Task statement
Your output should be the records below, word for word and picture-free.

(Beginning of Task input)

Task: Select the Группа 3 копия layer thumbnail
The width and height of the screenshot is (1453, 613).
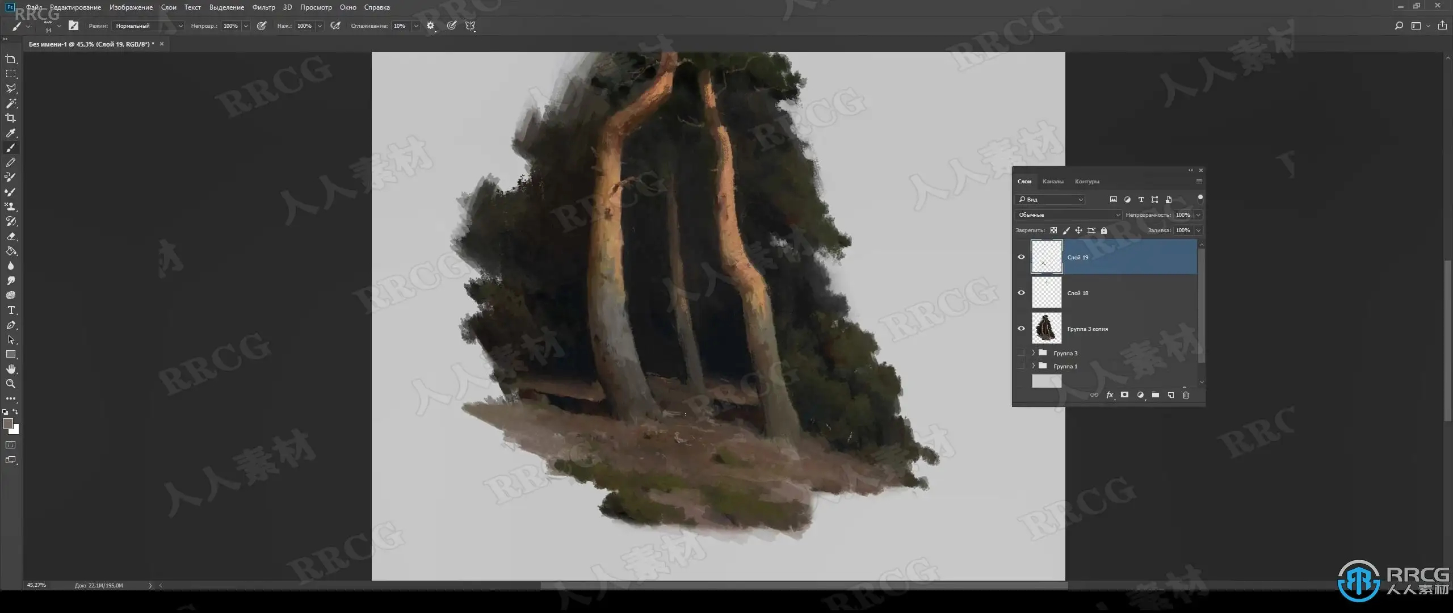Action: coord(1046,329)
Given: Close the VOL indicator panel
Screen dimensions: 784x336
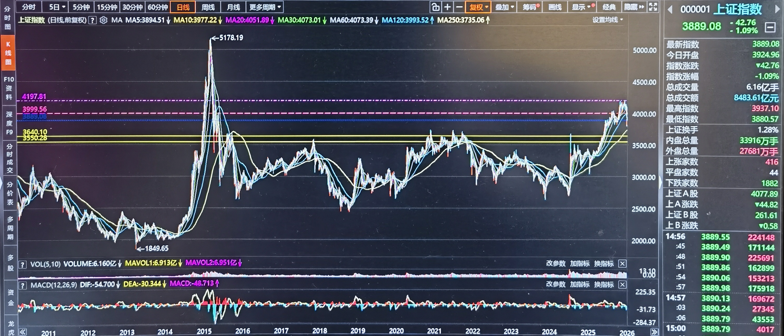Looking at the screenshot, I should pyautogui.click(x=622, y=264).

(End of Task input)

Exercise result
Task: Select the Группа 3 копия layer thumbnail
The width and height of the screenshot is (1453, 613).
Action: coord(1046,329)
Given: Close the VOL indicator panel
Screen dimensions: 784x336
Looking at the screenshot, I should pyautogui.click(x=622, y=264).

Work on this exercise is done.